Discuss Internal vs. External Forces.

Internal Force

• Produces from muscle (tendon), ligaments, skin, and fascia

External Force

• Produced from gravity, external resistance (weights, bands, etc.), friction, water (drag)

Force that are applied at a distance away from an axis will produce _______.

Torque

Forces are a vector, meaning that they must have…

• Direction

• Magnitude

What type of lever is the most common in the human body? By having this type of set up, what is this lever good for and what isn’t it good for?

Most Common in Human Body:

• 3rd Class Lever System

  • Axis —> Int.
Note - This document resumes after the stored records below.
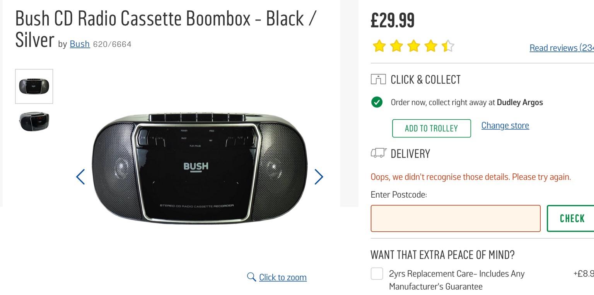594x295 pixels.
Task: Select the second boombox thumbnail image
Action: click(x=34, y=121)
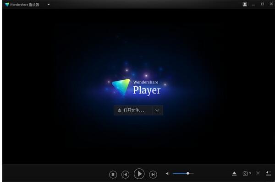Mute audio via the speaker icon
The width and height of the screenshot is (275, 182).
point(167,174)
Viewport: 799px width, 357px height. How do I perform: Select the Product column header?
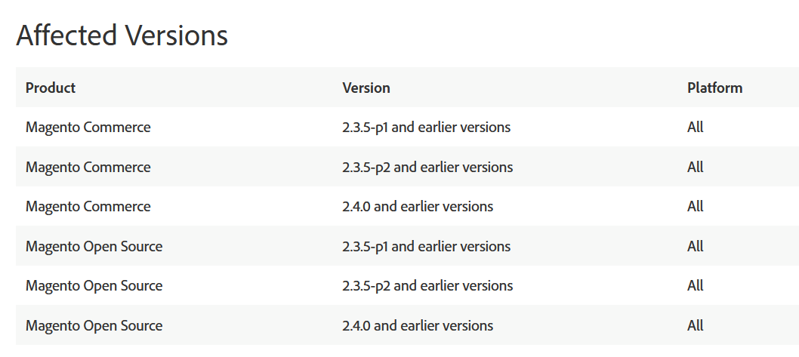[51, 88]
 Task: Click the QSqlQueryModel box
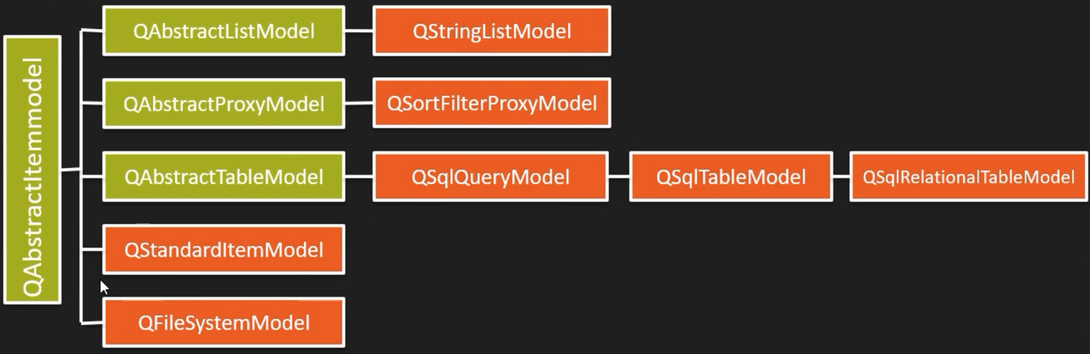coord(490,177)

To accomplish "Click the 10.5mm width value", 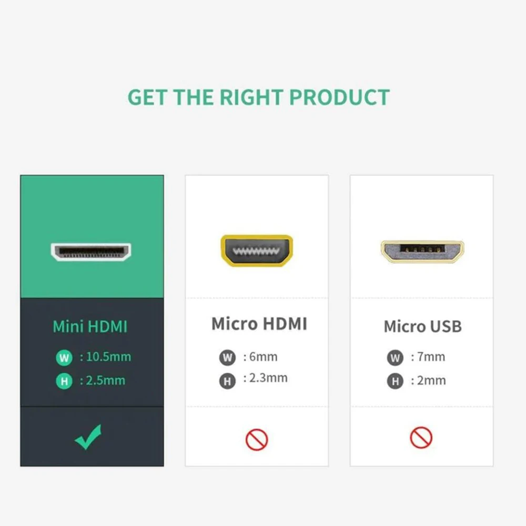I will 108,357.
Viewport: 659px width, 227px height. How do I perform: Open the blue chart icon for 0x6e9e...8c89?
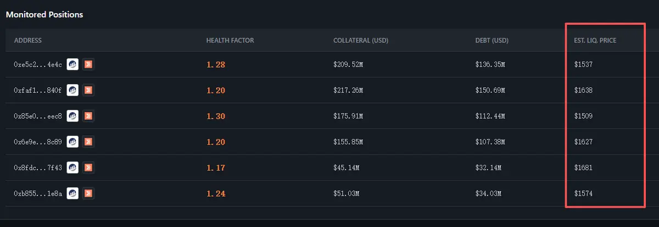72,142
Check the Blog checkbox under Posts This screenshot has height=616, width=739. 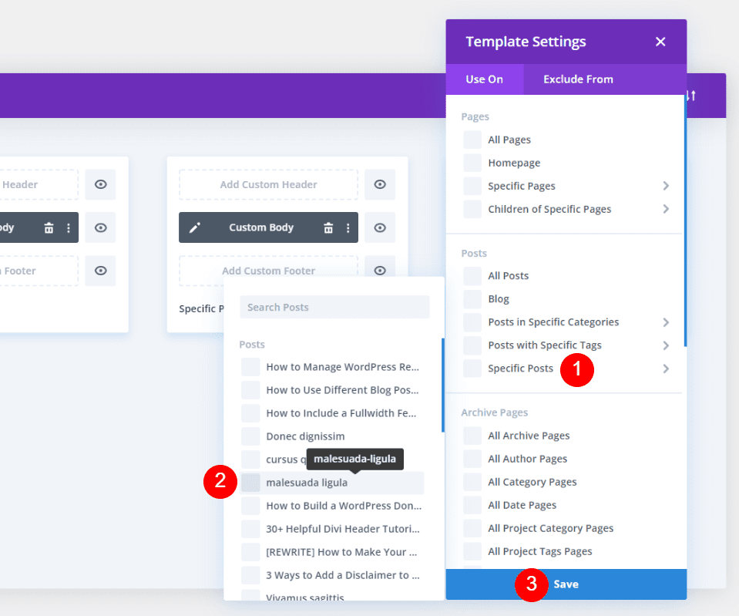(x=472, y=298)
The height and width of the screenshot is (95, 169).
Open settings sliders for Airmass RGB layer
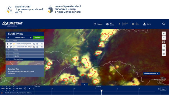pyautogui.click(x=37, y=47)
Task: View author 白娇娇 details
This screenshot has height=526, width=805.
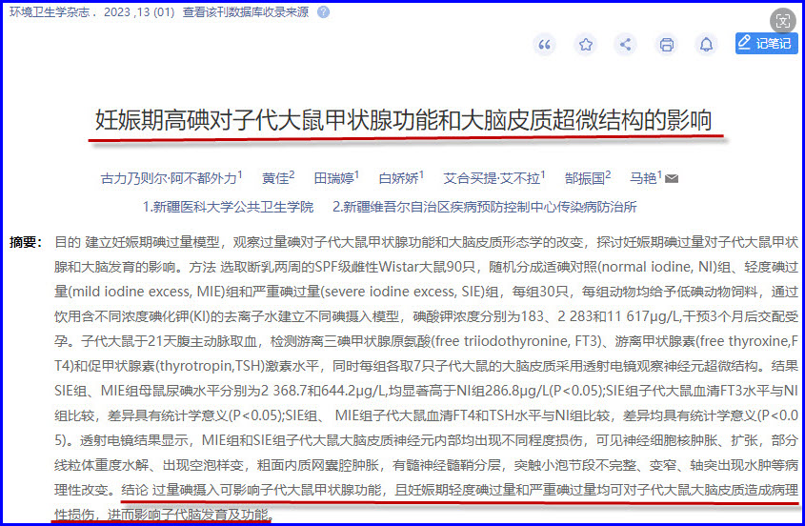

Torque —> Ext. Torque

Good For: Speed / Range of Motion

Bad For: Strength / Production of Force

What is the “pull?”

Tension: Muscle contracts and tendon lengthens

What is the “push"?”

Compression: Muscle contracts around the joint without moment arm (no movement)

What are the different types of force application?

• Parallel

• Perpendicular

• Oblique

What does it mean if the force application is parallel?

• Means the forces will be summed

• Direction matters

  • If forces in same direction —> add

  • If forces in opposite direction —> subtract

What does it mean if the force application is perpendicular?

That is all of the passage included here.